Give back, unchanged, each line from the one containing "返回顶部 (31, 2437)" through the last line of the entries below.

*Task material*:
* * * * *

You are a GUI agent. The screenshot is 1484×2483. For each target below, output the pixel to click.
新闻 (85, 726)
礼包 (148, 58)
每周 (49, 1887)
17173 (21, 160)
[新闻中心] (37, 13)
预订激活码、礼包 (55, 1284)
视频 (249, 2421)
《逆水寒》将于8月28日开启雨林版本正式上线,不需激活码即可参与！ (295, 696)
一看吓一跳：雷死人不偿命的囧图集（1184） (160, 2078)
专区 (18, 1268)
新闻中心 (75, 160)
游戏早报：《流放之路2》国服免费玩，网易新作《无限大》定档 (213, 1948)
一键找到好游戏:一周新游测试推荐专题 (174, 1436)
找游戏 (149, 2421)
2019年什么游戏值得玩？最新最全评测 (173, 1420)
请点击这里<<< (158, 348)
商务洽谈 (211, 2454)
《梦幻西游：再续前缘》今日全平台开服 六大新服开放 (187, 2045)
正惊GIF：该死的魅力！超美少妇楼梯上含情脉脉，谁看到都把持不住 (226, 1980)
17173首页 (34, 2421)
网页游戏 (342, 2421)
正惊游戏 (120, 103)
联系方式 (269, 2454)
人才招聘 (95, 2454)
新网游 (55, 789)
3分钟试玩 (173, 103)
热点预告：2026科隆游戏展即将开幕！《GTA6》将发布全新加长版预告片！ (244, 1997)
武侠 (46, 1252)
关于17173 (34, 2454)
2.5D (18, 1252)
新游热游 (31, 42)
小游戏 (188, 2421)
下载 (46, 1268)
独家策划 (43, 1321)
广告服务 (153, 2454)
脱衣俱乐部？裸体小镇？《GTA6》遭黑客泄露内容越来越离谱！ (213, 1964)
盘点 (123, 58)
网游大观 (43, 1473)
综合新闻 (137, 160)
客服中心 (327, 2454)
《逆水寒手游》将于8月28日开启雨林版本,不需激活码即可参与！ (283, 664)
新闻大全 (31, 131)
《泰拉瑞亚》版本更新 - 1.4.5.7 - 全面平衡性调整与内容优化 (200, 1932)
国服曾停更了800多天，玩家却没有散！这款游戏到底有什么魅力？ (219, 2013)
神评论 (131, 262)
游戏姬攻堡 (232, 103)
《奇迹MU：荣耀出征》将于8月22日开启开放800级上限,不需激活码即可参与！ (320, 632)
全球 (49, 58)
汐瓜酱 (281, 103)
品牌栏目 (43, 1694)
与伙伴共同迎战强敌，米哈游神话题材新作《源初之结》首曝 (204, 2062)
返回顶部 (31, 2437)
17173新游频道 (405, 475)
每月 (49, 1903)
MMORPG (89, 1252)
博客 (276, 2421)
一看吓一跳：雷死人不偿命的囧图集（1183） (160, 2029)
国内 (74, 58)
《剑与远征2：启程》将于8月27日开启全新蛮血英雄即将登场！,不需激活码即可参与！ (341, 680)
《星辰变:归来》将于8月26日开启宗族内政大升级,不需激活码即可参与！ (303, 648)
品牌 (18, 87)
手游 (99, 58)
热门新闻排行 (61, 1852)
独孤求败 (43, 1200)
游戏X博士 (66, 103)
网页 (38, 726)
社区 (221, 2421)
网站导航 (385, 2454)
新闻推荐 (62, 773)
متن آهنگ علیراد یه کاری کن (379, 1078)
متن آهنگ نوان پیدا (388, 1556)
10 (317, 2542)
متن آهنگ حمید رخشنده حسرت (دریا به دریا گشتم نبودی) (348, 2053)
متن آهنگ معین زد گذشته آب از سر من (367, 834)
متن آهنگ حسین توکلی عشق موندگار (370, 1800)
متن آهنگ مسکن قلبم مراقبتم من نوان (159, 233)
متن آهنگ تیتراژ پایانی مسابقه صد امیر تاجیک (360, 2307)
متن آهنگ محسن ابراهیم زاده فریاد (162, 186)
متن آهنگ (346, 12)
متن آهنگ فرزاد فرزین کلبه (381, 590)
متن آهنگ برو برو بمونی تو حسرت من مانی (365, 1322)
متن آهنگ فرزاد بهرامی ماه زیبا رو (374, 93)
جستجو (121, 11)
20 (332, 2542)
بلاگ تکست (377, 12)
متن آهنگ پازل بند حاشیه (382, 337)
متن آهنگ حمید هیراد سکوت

* * * * *

*Answer to the problem*:
返回顶部 (31, 2437)
17173新游频道 (405, 475)
每月 (49, 1903)
MMORPG (89, 1252)
博客 (276, 2421)
一看吓一跳：雷死人不偿命的囧图集（1183） (160, 2029)
国内 (74, 58)
《剑与远征2：启程》将于8月27日开启全新蛮血英雄即将登场！,不需激活码即可参与！ (341, 680)
《星辰变:归来》将于8月26日开启宗族内政大升级,不需激活码即可参与！ (303, 648)
品牌 (18, 87)
手游 (99, 58)
热门新闻排行 (61, 1852)
独孤求败 (43, 1200)
游戏X博士 (66, 103)
网页 (38, 726)
社区 (221, 2421)
网站导航 (385, 2454)
新闻推荐 (62, 773)
متن آهنگ علیراد یه کاری کن (379, 1078)
متن آهنگ نوان پیدا (388, 1556)
10 (317, 2542)
متن آهنگ حمید رخشنده حسرت (دریا به دریا گشتم نبودی) (348, 2053)
متن آهنگ معین زد گذشته آب از سر من (367, 834)
متن آهنگ حسین توکلی عشق موندگار (370, 1800)
متن آهنگ مسکن قلبم مراقبتم من نوان (159, 233)
متن آهنگ تیتراژ پایانی مسابقه صد امیر تاجیک (360, 2307)
متن آهنگ محسن ابراهیم زاده فریاد (162, 186)
متن آهنگ (346, 12)
متن آهنگ فرزاد فرزین کلبه (381, 590)
متن آهنگ برو برو بمونی تو حسرت من مانی (365, 1322)
متن آهنگ فرزاد بهرامی ماه زیبا رو (374, 93)
جستجو (121, 11)
20 (332, 2542)
بلاگ تکست (377, 12)
متن آهنگ پازل بند حاشیه (382, 337)
متن آهنگ حمید هیراد سکوت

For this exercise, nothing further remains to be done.